Set task A -
Write out the passage of the adoption forum thread below, starting at "We have been" and ending at "plan to do).".
Set task B -
Translate this sentence from the adoption forum thread below into Spanish: "Does she not have a picture book of her life before she came to you?"

Text excerpt -
# I didn't give birth to you..



## chickadeedee (Nov 19, 2010)

Hi, 
We have had our precious daughter for 2 years, not yet adopted thanks to a crazy legal situation. She's 4 year and will be starting school in Aug of next year. Our social workers have told us that we've arrived at the time where we have to start telling her her story.
To be totally honest, it feels me with dread, I don't want to burst the very happy bubble that we're in. Obviously I have always known it had to happen but now that the time's here, I wish we didn't have to tell her.
We have been told to buy some books from Amazon, and the one I bought was 'Nutmeg gets adopted', it's very well written but doesn't wholly apply to our situation. If we read that to her and skipped out some pages etc she wouldn't let us away with that!!

Anyone out there with any stories to share, or books that they know of?? 

All help appreciated, thanks xxx


----------



## thespouses (Jan 5, 2006)

Does she not have a picture book of her life before she came to you? I thought that was the usual way that people could personalise children's stories and explain where they came from (that's what we'll plan to do).


----------



## chickadeedee (Nov 19, 2010)

Hi thespouses, thanks for replying.

Raw records -
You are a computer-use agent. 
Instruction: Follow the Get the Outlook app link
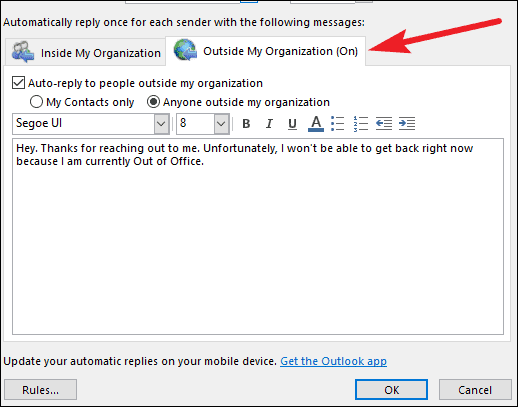coord(333,361)
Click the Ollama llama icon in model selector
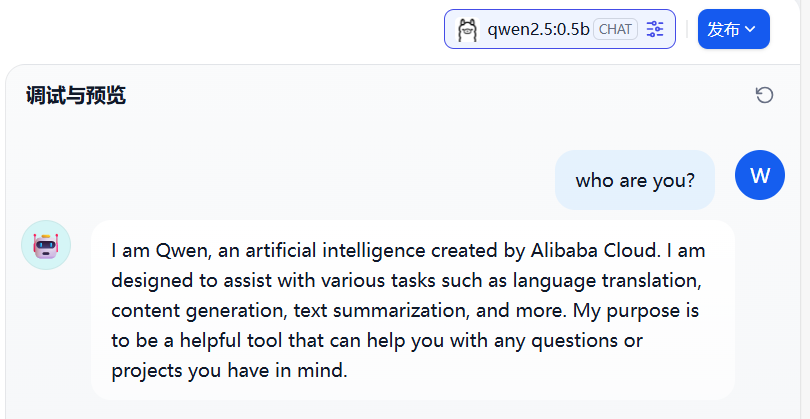This screenshot has height=419, width=810. 467,29
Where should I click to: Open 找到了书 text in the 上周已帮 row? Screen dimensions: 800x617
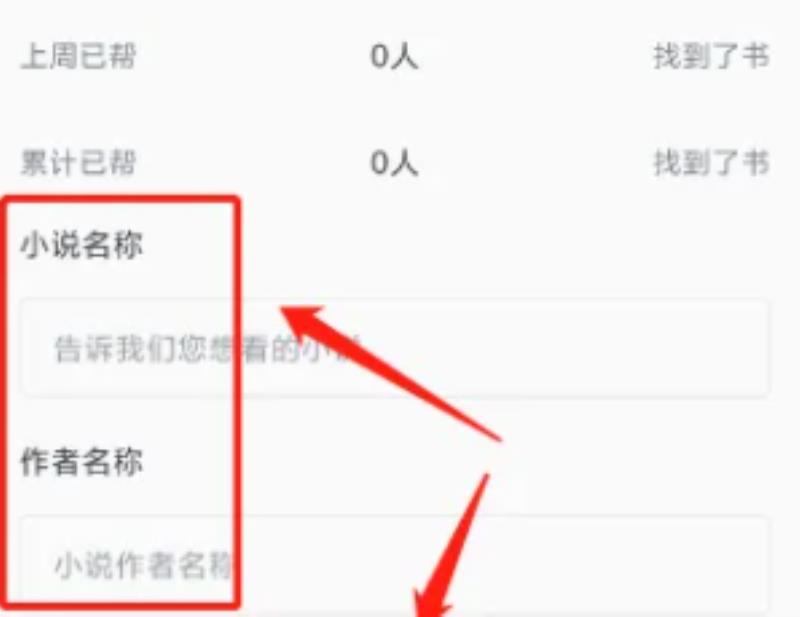[x=711, y=56]
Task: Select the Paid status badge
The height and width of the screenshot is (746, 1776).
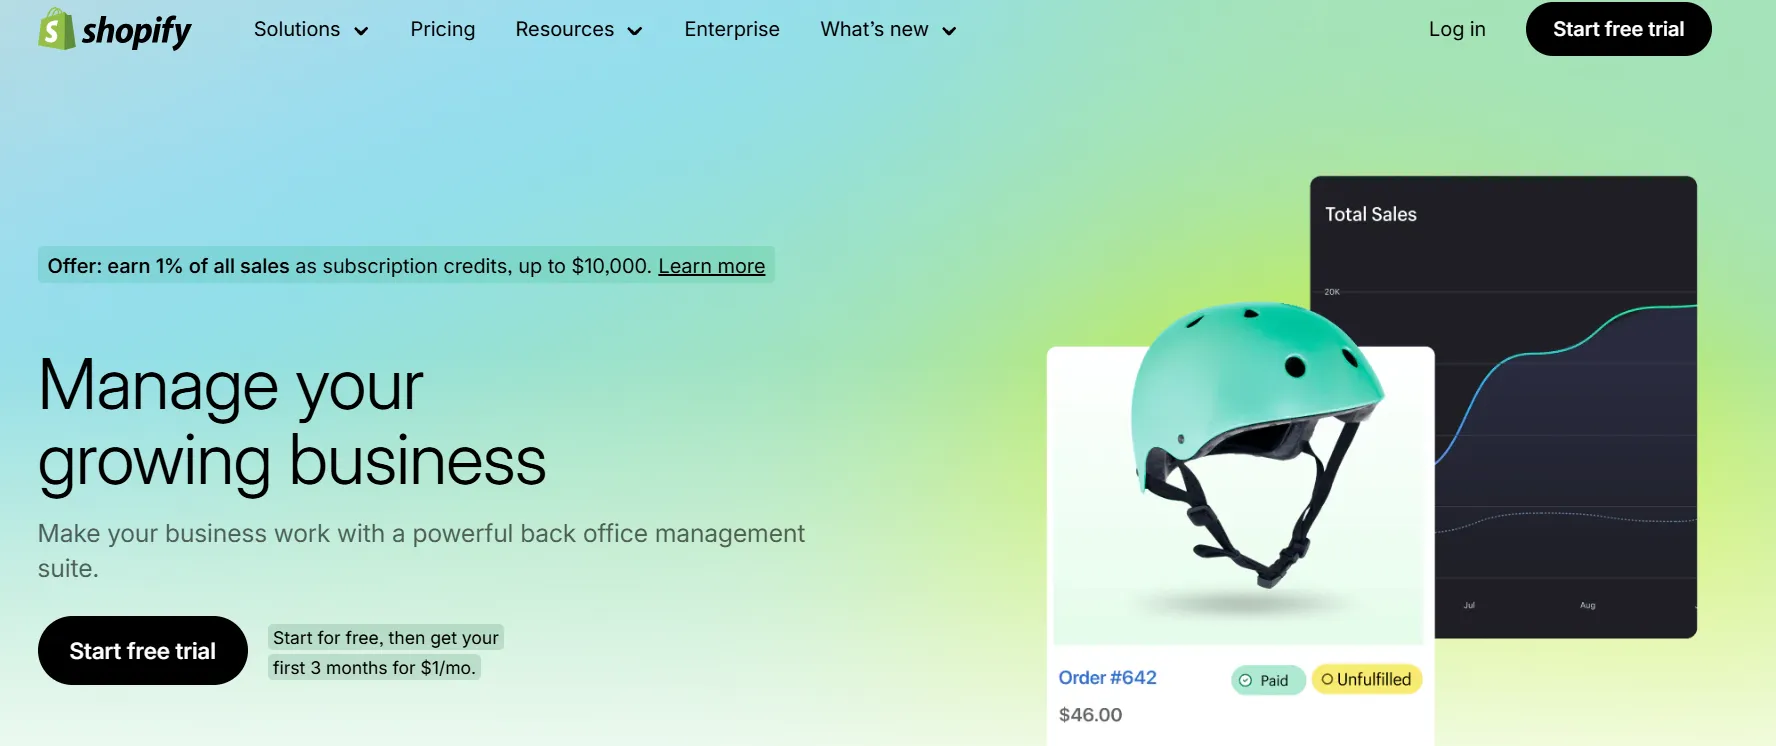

Worked solution A -
We have been told to buy some books from Amazon, and the one I bought was 'Nutmeg gets adopted', it's very well written but doesn't wholly apply to our situation. If we read that to her and skipped out some pages etc she wouldn't let us away with that!!

Anyone out there with any stories to share, or books that they know of?? 

All help appreciated, thanks xxx


----------



## thespouses (Jan 5, 2006)

Does she not have a picture book of her life before she came to you? I thought that was the usual way that people could personalise children's stories and explain where they came from (that's what we'll plan to do).

Worked solution B -
¿No tiene ella un libro ilustrado de su vida antes de llegar con ustedes?